L’intérêt du public et des scientifiques pour la sensibilité animale a augmenté au cours des dernières décennies, tout comme les publications de recherche. Une étude de 2022 a noté que les publications sur la recherche sur la sensibilité animale ont été multipliées par dix entre 1990 et 2011. Aujourd’hui, d’autres types d’animaux sont inclus dans les sujets de recherche.

De nouvelles recherches ont permis de fournir une base scientifique aux lois régissant la protection des animaux. « Plus de 30 pays ont officiellement reconnu d’autres animaux, notamment les gorilles, les homards, les corbeaux et les pieuvres, comme des êtres sensibles », indique un article d’octobre 2022 dans le MIT Technology Review.

Aux États-Unis, plusieurs États ont reconnu la sensibilité animale dans la loi dans une certaine mesure. Une publication de 2022 du Cornell Journal of Law and Public Policy préconise de rendre la législation plus explicite, en promulguant des lois sur le bien-être animal reconnaissant que de nombreux animaux peuvent ressentir de la douleur et que leur traitement humain devrait être réglementé.

L’article de Cornell note que les États-Unis ont été le premier pays à adopter une loi protégeant les animaux de la cruauté humaine  1641 dans le Code de la colonie de la baie du Massachusetts.
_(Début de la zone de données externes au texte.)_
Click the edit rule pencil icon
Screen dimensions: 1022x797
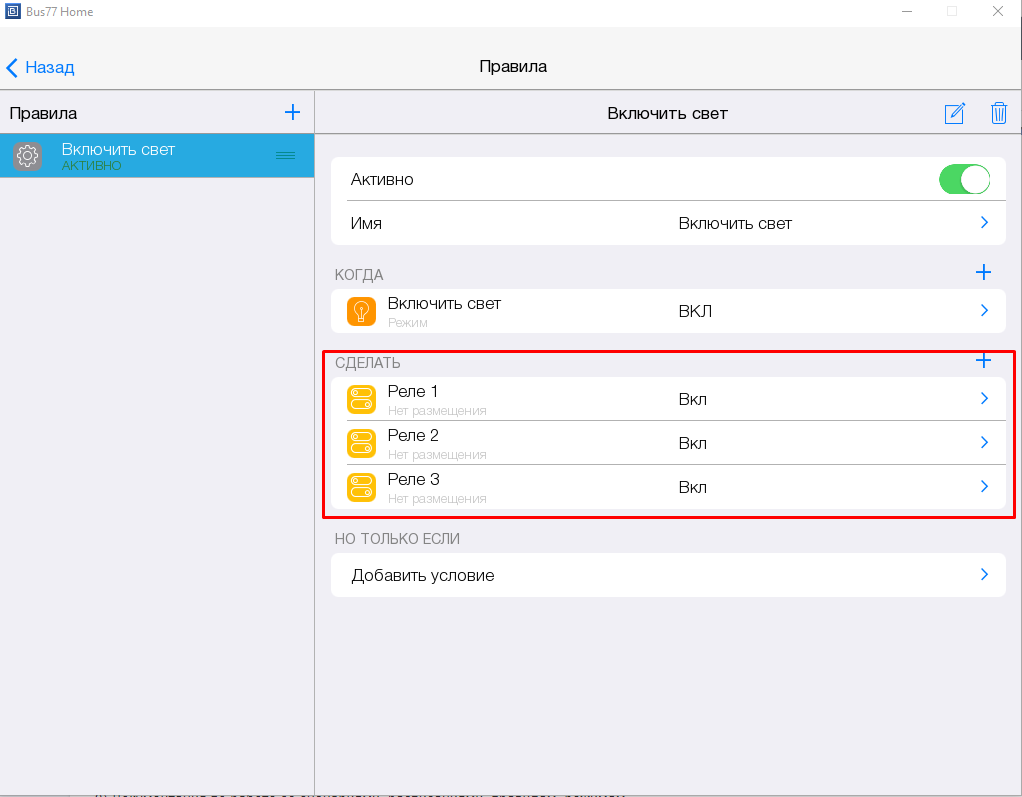coord(955,113)
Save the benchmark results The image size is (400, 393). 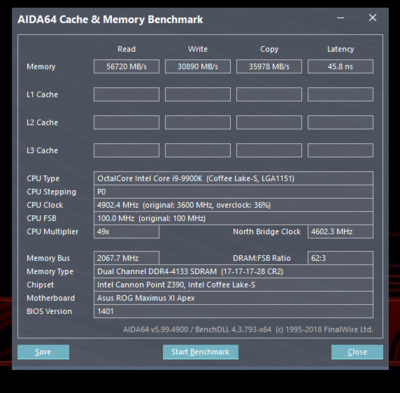[x=43, y=352]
Le Massachusetts Body of Liberties se lit comme suit : « Aucun homme ne doit exercer de Tyrannie ou de Cruauté envers une créature bruyante qui sont habituellement gardées pour l’usage de l’homme. »
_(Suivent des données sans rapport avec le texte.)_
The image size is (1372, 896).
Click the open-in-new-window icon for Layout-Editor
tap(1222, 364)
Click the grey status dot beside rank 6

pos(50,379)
Il ne fait aucun doute qu’à mesure que les scientifiques étudient d’autres espèces, ils trouveront de nouvelles preuves de la conscience animale et de nouvelles façons de l’évaluer. Accepter la conscience des autres animaux nous obligera à repenser nos relations avec eux, de la recherche à l’agriculture, en passant par les animaux de compagnie et la façon dont nous vivons la nature.

Cet article a été produit par Human Bridges.

Marjorie Hecht est une rédactrice et rédactrice de magazine de longue date, spécialisée dans les sujets scientifiques. Elle est une écrivaine indépendante et une militante communautaire vivant à Cape Cod.